- Texto extraído

┌────────

paisaje político y cultural. De modo que no se trata de dejar de lado ese 
tremendo progreso para reinstaurar alguna versión del así llamado esencialismo 
económico: el asunto es que la despolitización de la economía genera el 
populismo de la Nueva Derecha, con su ideología de la Moral de la Mayoría, que 
hoy es el principal obstáculo para la satisfacción de las numerosas demandas 
(feministas, ecológicas...) en las que se centran las formas posmodernas de 
subjetivación política. En suma, predico un “retorno a la primacía de la 
economía” no en detrimento de los problemas planteados por las formas 
posmodernas de politización, sino precisamente para crear las condiciones de la 
más efectiva satisfacción de las demandas feministas, ecológicas, etc. 
Un 
indicador extra de la necesidad de algún tipo de politización de la economía es 
la perspectiva abiertamente “irracional” de concentración casi monopólica del 
poder en manos de un solo individuo o corporación, como es el caso de Rupert 
Murdoch o de Bill Gates. Si la próxima década produce la unificación de los 
múltiples medios de comunicación en un solo aparato que combine las 
características de una computadora interactiva, un televisor, un equipo de video 
y de audio, y si Microsoft realmente consigue convertirse en el dueño casi 
monopólico de ese nuevo medio universal, controlando no sólo el lenguaje que se 
emplee en él sino también las condiciones de su aplicación, entonces es obvio 
que nos enfrentaremos con una situación absurda en la que un solo agente, libre 
de todo control público, dominará la estructura comunicacional básica de 
nuestras vidas y será, por lo tanto, más poderoso que cualquier gobierno. Lo que 
da pie para más de una intriga paranoica. Dado que el lenguaje digital que todos 
usaremos habrá sido hecho por hombres y construido por programadores, ¿no es 
posible imaginar a la corporación que lo posea instalando en él un ingrediente 
de programación secreto que le permita controlarnos, o un virus que ella misma 
podrá detonar, interrumpiendo nuestra posibilidad de comunicación? Cuando las 
corporaciones de biogenética afirman su propiedad sobre nuestros genes 
patentándolos, lo que también hacen es plantear la paradoja de que son dueñas de 
las partes más íntimas de nuestro cuerpo, de modo que todos, sin ser conscientes 
de ello, ya somos propiedad de una corporación.

└────────

- Datos registrados

┌────────

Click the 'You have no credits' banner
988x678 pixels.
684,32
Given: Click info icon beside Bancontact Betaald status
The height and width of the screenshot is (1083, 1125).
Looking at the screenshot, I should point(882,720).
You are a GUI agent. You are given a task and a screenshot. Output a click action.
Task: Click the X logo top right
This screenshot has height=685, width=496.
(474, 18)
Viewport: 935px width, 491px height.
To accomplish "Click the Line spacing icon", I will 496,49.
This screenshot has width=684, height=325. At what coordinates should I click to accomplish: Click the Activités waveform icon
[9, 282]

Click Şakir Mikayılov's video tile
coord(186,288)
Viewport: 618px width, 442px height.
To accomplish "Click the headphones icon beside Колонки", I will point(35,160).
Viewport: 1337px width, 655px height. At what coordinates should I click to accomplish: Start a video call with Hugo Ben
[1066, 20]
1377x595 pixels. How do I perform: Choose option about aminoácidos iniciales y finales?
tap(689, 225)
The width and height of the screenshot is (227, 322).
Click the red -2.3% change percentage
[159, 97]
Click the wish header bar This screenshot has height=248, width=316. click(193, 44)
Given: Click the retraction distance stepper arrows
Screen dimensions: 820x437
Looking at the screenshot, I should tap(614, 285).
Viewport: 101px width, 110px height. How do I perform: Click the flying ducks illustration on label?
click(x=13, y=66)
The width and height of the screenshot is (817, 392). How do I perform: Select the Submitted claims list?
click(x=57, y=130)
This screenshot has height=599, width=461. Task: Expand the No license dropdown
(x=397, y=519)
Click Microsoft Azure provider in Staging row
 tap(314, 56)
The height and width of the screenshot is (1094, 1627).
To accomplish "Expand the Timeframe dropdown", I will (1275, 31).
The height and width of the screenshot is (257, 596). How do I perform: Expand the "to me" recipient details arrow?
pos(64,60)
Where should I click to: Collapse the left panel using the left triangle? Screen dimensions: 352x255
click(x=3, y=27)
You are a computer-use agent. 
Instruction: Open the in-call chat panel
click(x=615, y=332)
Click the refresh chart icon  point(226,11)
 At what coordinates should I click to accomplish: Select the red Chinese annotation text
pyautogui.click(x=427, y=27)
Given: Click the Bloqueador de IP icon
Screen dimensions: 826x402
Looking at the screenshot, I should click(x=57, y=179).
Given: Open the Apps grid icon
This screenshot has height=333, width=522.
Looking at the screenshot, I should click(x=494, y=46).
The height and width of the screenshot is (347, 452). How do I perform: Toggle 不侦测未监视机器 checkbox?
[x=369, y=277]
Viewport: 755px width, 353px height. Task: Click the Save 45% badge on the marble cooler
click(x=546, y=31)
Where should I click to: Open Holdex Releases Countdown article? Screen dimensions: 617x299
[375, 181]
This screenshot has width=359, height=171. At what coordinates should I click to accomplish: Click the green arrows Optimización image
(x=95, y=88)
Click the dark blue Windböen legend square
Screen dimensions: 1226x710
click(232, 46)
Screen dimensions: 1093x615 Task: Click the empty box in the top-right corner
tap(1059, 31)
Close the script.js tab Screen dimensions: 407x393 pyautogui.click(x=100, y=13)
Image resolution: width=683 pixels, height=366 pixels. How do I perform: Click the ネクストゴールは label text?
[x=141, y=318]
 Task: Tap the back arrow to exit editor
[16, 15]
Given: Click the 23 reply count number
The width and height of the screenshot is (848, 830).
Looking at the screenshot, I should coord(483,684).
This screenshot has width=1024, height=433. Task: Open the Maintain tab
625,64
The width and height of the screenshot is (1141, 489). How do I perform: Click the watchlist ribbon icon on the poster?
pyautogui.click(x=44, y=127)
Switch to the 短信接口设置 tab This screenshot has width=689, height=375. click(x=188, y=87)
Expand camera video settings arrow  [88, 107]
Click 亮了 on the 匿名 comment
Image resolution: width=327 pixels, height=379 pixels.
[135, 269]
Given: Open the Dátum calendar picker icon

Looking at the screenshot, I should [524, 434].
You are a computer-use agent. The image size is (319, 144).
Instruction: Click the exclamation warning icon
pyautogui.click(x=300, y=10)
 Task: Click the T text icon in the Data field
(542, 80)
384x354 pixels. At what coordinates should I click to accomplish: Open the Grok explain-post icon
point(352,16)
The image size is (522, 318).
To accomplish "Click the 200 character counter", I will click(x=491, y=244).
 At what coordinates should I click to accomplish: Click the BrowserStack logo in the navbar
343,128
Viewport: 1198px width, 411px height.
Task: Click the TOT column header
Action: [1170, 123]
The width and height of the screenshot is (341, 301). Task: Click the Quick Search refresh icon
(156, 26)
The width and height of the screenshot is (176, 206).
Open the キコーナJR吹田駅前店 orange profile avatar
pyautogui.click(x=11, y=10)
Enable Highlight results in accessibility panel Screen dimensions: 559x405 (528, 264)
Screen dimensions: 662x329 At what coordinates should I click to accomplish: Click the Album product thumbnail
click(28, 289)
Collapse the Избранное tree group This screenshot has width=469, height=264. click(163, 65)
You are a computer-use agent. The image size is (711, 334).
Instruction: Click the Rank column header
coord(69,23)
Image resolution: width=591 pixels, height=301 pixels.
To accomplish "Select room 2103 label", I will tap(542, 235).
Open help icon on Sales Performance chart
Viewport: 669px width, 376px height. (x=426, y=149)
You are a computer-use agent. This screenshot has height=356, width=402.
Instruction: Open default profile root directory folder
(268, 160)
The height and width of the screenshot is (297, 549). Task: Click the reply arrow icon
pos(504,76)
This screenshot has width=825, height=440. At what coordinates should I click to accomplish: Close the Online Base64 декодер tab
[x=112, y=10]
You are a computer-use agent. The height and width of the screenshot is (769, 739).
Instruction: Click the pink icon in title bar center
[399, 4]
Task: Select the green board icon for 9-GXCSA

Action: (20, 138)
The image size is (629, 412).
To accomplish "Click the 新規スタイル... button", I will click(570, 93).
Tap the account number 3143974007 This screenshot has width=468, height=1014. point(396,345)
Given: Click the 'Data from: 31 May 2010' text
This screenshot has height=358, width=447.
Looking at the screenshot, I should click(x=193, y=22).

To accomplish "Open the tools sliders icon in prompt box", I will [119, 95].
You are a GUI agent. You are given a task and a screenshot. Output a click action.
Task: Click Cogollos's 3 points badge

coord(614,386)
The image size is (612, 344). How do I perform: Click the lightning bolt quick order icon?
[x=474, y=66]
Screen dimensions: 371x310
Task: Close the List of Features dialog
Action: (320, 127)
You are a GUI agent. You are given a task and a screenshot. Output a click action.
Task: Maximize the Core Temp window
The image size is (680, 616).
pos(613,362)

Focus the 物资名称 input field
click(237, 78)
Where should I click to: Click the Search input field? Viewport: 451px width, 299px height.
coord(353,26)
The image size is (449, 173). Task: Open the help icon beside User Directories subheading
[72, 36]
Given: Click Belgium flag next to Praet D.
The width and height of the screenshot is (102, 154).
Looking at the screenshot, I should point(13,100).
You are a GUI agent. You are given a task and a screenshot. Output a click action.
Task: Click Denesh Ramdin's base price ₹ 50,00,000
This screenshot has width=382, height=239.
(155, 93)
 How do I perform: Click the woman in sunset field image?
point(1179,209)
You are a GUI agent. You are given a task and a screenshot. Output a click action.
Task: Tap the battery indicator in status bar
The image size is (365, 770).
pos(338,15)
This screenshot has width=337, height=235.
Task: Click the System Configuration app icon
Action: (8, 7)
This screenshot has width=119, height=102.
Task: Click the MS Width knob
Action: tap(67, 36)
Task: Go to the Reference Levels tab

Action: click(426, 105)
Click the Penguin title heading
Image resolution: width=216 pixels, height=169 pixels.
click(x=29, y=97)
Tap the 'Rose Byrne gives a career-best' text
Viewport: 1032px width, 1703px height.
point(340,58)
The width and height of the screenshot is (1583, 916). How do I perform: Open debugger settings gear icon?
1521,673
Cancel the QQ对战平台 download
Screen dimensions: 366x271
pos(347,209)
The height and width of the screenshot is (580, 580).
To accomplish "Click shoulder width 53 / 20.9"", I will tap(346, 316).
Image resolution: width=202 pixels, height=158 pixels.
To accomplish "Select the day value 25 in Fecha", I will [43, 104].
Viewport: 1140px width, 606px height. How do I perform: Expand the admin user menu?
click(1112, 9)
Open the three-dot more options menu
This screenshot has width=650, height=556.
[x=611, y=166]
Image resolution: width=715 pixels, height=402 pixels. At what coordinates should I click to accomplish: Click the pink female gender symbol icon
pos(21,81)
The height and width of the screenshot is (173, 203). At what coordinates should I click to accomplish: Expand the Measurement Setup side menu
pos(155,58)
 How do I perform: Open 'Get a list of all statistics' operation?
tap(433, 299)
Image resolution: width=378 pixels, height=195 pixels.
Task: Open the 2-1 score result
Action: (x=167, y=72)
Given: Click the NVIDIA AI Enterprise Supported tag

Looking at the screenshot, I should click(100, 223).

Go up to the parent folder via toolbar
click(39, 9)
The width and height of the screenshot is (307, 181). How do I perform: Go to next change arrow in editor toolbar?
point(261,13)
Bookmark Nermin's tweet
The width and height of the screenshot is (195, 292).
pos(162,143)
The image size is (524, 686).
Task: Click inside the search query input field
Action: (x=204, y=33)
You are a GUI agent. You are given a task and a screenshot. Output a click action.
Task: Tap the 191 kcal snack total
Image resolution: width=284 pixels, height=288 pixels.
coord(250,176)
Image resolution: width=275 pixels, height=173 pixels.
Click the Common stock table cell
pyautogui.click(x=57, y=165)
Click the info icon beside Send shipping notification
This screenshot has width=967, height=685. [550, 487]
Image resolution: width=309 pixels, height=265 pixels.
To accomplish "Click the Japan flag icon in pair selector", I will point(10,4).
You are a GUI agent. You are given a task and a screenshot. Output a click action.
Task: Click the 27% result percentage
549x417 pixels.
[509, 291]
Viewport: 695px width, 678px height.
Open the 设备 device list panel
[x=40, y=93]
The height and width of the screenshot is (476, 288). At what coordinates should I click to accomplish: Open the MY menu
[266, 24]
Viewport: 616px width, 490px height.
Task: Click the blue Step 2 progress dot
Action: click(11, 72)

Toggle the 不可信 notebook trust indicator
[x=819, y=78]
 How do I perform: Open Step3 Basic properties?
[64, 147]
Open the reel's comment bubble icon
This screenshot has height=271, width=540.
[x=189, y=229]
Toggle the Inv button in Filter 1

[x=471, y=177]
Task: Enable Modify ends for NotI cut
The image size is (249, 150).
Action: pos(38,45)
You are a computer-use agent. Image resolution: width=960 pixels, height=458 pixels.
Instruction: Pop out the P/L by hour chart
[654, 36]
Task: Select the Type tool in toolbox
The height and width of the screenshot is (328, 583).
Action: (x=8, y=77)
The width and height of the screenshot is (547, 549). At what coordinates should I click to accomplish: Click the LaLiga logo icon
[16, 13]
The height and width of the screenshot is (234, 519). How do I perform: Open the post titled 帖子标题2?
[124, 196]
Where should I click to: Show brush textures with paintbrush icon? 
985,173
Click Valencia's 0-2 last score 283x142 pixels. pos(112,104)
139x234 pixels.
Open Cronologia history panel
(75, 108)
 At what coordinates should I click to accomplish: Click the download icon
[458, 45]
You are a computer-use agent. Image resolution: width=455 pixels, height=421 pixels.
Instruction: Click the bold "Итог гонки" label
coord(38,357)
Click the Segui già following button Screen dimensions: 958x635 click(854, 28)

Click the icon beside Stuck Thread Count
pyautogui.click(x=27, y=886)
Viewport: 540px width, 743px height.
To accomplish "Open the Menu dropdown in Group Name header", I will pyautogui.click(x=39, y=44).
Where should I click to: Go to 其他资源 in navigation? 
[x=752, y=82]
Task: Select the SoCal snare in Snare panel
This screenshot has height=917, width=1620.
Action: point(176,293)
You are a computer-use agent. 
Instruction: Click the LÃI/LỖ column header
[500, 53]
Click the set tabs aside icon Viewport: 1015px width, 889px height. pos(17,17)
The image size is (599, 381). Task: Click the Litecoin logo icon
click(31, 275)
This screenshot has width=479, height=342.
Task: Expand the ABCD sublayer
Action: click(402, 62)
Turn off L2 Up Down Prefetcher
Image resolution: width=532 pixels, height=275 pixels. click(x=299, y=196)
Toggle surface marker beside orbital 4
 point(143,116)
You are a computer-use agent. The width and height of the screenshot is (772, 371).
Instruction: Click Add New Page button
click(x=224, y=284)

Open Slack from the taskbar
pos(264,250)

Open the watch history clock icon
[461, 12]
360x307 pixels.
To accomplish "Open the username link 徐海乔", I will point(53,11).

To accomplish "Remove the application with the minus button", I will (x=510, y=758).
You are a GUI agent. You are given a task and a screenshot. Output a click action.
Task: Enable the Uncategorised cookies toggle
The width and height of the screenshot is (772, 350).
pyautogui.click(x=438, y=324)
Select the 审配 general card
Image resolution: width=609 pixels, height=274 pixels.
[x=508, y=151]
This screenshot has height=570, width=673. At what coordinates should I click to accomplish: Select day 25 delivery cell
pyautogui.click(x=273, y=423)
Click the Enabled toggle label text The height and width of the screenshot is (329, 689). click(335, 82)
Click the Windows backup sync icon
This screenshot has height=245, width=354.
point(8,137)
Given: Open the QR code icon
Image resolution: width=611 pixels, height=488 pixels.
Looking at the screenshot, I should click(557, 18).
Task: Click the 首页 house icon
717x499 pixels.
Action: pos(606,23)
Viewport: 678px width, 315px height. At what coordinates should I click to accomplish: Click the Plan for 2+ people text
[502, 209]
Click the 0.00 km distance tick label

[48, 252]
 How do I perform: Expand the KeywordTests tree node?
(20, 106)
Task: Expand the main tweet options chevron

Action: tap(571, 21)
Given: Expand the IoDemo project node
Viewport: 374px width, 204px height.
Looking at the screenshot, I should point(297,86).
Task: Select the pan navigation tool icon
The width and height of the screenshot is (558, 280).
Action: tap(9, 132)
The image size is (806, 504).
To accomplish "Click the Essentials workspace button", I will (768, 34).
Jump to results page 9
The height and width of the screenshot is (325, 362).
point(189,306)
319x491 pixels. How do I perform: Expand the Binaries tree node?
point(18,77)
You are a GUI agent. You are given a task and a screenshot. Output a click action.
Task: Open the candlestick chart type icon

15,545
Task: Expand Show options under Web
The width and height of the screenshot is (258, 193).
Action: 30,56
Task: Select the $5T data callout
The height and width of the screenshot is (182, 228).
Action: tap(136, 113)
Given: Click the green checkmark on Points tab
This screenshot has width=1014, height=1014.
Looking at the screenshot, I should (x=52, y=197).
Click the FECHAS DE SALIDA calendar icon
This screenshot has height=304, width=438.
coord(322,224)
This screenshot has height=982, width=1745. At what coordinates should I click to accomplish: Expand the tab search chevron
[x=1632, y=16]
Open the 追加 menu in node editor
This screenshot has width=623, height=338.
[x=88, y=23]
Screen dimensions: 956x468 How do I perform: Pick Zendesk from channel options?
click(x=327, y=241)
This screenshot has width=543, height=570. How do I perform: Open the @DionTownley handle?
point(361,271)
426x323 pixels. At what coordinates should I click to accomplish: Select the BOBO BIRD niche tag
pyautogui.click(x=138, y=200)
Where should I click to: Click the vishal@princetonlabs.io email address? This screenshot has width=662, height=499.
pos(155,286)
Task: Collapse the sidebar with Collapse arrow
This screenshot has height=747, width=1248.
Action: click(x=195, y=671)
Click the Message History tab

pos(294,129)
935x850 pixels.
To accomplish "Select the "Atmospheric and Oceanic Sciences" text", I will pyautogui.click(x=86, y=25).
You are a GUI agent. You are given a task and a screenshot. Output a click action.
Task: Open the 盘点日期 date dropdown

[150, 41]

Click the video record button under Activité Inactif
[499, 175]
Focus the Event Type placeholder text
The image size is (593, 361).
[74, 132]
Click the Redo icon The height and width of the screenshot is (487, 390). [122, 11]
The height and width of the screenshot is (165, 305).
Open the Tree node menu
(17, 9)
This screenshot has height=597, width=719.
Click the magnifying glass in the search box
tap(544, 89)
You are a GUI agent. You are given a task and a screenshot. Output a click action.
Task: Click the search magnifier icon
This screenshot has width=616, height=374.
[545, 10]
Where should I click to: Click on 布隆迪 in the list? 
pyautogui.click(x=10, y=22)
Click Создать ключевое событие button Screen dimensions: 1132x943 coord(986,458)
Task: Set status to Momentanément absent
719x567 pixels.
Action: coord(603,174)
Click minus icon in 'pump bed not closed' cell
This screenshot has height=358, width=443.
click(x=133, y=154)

└────────

- Qué entregar
Transcribe palabra por palabra, por favor, el tramo del texto sobre la politización de la economía que va desde "paisaje político y" hasta "feministas, ecológicas, etc.".

- Resultado
paisaje político y cultural. De modo que no se trata de dejar de lado ese 
tremendo progreso para reinstaurar alguna versión del así llamado esencialismo 
económico: el asunto es que la despolitización de la economía genera el 
populismo de la Nueva Derecha, con su ideología de la Moral de la Mayoría, que 
hoy es el principal obstáculo para la satisfacción de las numerosas demandas 
(feministas, ecológicas...) en las que se centran las formas posmodernas de 
subjetivación política. En suma, predico un “retorno a la primacía de la 
economía” no en detrimento de los problemas planteados por las formas 
posmodernas de politización, sino precisamente para crear las condiciones de la 
más efectiva satisfacción de las demandas feministas, ecológicas, etc.